How to re-use a user control in two Silverlight client applications?


I'm kind of new to Silverlight and I have a solution which has one web project (webApp) that provides remote services and two client applications (client-1 and client-2) that uses these services.

I have created a complex user control in client-1 that view/edit an object retrieved from webApp and I want to re-use this control in client-2.

The problem is, when you reference the service from the client apps, the types are "locally-typed". For example, MyClass defined in the webApp becomes client-1.MyClass in client-1 app. Using exactly the same object (reference) in client-2 app, it is now of type client-2.MyClass

If I create a library to host my control, I will have to add a reference to the web services and I will have a third type, lib.MyClass. We all know that client-1.MyClass, client-2.MyClass and lib.MyClass are all exactly the same class that was generated from web.MyClass but I can't find a way around this problem.

I'm currently looking at sharing the source code of the user control in each client application and having pre-processor defines in each project so I can do this in my user control code file:

#if CLIENT-1
using Client-1.WebAppServiceReference
#end if

#if CLIENT-2
using Client-2.WebAppServiceReference
#end if

Then the method that uses the type MyClass are using the correct "local-type" in each client app. But I'm having problem since there is no pre-processor functionality in the xaml and there is a reference to the application's namespace there that I need to be conditional.

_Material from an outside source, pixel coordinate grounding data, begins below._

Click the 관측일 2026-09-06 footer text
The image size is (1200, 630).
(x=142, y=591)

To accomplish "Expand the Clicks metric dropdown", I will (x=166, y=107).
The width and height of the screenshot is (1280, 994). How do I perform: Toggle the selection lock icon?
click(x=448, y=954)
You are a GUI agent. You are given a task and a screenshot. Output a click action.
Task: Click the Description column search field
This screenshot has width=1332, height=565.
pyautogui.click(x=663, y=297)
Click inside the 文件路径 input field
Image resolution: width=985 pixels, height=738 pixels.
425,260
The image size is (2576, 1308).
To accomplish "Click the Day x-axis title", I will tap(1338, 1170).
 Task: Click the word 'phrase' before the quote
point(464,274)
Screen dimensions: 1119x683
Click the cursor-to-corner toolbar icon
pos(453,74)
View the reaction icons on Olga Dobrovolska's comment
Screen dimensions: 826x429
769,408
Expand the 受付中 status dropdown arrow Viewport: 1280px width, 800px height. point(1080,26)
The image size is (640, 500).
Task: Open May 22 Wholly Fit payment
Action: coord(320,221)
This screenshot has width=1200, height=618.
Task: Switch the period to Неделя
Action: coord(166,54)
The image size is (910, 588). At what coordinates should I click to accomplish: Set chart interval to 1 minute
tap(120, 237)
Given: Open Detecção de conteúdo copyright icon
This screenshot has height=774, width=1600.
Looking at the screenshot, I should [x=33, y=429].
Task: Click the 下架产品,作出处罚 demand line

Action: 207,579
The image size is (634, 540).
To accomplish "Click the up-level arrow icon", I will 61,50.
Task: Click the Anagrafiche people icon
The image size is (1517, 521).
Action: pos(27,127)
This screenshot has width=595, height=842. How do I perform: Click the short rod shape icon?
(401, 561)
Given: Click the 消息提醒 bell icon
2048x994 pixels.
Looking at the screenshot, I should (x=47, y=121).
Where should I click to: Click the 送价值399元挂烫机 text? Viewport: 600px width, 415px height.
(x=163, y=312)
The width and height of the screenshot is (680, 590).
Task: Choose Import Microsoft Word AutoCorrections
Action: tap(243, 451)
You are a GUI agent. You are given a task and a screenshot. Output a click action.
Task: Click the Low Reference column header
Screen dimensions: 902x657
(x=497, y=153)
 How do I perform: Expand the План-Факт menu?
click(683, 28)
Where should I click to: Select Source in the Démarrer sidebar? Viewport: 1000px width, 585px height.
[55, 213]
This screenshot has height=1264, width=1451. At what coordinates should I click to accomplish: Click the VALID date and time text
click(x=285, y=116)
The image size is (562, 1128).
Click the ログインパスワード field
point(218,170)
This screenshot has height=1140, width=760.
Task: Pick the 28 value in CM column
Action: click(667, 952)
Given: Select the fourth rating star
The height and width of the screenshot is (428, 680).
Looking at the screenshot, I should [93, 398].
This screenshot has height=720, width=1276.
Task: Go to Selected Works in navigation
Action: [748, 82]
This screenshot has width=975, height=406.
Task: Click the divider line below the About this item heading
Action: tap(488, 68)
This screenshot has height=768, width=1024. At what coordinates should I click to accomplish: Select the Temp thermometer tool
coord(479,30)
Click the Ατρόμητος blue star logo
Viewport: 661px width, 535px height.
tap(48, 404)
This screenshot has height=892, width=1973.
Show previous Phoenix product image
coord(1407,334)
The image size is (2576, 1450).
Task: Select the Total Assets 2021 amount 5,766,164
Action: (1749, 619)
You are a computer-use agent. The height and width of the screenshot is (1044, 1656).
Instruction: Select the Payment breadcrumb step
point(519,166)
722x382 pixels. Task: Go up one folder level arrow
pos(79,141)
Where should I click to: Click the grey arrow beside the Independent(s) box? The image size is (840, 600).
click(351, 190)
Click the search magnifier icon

There's got a be an easier way of re-using controls accross silverlight projects, no?? There is no way I'm going to have two copies of the source files for this control, on in each project!!

Thanks!


Solution

  • There are a couple of options that allow you to use shared entity classes across Silverlight projects/WCF service proxies.

    1. Use an RIA class library
    2. Use a portable class library

    If you create your DataContract classes with either of the above, and then reference the library from both your WCF and Silverlight client projects, then the auto-generated code will use a reference to those shared classes (rather than the locally auto-generated classes). This should allow you to re-use your Silverlight UserControls between projects.

    The difference between the two approaches is this. If you use the first approach (RIA project), then when you create files named "SomeEntityClass.shared.cs", the ".shared" tells Visual Studio to place a copy of the file in a mirror Silverlight project. The second approach (PCL) is a newer approach -- it allows you to create class libraries that are capable of targeting multiple platforms (.Net, Silverlight, Windows Phone, ...), with a reduced set of core .NET libraries.